2017.10.15 | ニュース

男性避妊手術で前立腺がんに?53件の研究報告を調査

文献の調査から
from JAMA internal medicine
男性避妊手術で前立腺がんに?53件の研究報告を調査の写真
(c) g-stockstudio - iStock

精管切除は男性の避妊法のひとつです。精管切除により前立腺がんが増えるのではないかという観点の研究が多く行われています。これまでに報告されたデータの調査が行われました。

精管切除と前立腺がんの関連

アメリカとカナダの研究班が、精管切除と前立腺がんの関係に対してなされた研究データの調査を行い、専門誌『JAMA Internal Medicine』に報告しました。

この研究は、文献を集める方法により、これまでに精管切除と前立腺がんの関係として報告されているデータを評価してまとめたものです。

調査により53件の研究が見つかりました。

精管切除をしても性交をする機能は残りますが、子供を作ることは以後できなくなります。元に戻す手術方法もありますが確実ではありません。

このように明らかに重大な作用がある治療については、使うか使わないかをランダムに分ける方法の研究(ランダム化対照試験)が倫理的に困難です。検証のためには、治療選択には研究者が介入せず、データを解析するだけの方法(観察研究)がしばしば使われます。

観察研究では、データの偏り(バイアス)やほかの要因の影響(交絡)が結果を左右しやすく、ここで言うと精管切除が原因ではないのに一見前立腺がんが増えているように見える現象が起こっていないかを慎重に検討する必要があります。

 

前立腺がん全体で1.05倍、高グレード前立腺がんには差がない

データに偏りがある可能性が小さいと見られた7件の研究のデータを統合すると、精管切除をした人で研究期間に前立腺がんはわずかに多く、1.05倍の人数が診断されていました。

高グレード前立腺がんに限ると、精管切除の有無によって統計的に確認できる違いはありませんでした。進行前立腺がん、死因となった前立腺がんに限っても同様に、精管切除による違いは統計的に確認できませんでした。

研究班は結論として「この関連が因果関係である可能性は小さく、これによって精管切除の使用を長期避妊の選択肢から排除するべきではない」と述べています。

 

精管切除は安全?

精管切除と前立腺がんの関係の研究を紹介しました。

前立腺がんは高齢男性では非常に多いですが、進行が非常に遅く寿命に影響しないものも多く、前立腺がんが診断されてもすぐには治療せず監視療法とする場合があります。

研究班は精管切除が前立腺がんの原因にはなっていないことを主張していますが、仮に因果関係があっても5%増加する程度ならば、実質的に無害な前立腺がんが含まれていることでさらに影響は小さいと言えるかもしれません。そして進行前立腺がんなどに的を絞れば統計的に違いはないという結果でした。
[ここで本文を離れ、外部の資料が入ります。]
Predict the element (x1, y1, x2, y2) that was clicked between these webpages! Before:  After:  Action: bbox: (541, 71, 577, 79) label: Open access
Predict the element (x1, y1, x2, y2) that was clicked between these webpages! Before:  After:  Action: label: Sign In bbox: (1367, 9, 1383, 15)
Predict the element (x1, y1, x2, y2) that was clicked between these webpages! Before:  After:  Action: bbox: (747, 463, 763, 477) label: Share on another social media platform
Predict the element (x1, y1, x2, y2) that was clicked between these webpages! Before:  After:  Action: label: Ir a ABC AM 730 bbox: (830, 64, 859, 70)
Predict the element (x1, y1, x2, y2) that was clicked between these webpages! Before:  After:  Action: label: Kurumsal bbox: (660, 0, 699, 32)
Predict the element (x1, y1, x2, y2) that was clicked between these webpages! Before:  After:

どんな治療でも害になるリスクがゼロになることはありません。精管切除は避妊の目的については非常に効果の高い方法です。もちろん「リスクが不確かでも念のため避ける」という考え方はあるでしょうし、避妊方法として精管切除に魅力を感じない人もいるでしょう。しかし精管切除を使いたい人にとって、前立腺がんを理由に禁止されるほどの強い関係はないと言ってよいのではないでしょうか。

執筆者

大脇 幸志郎

参考文献

The Association Between Vasectomy and Prostate Cancer: A Systematic Review and Meta-analysis.

JAMA Intern Med. 2017 Sep 1.

[PMID: 28715534]

※本ページの記事は、医療・医学に関する理解・知識を深めるためのものであり、特定の治療法・医学的見解を支持・推奨するものではありません。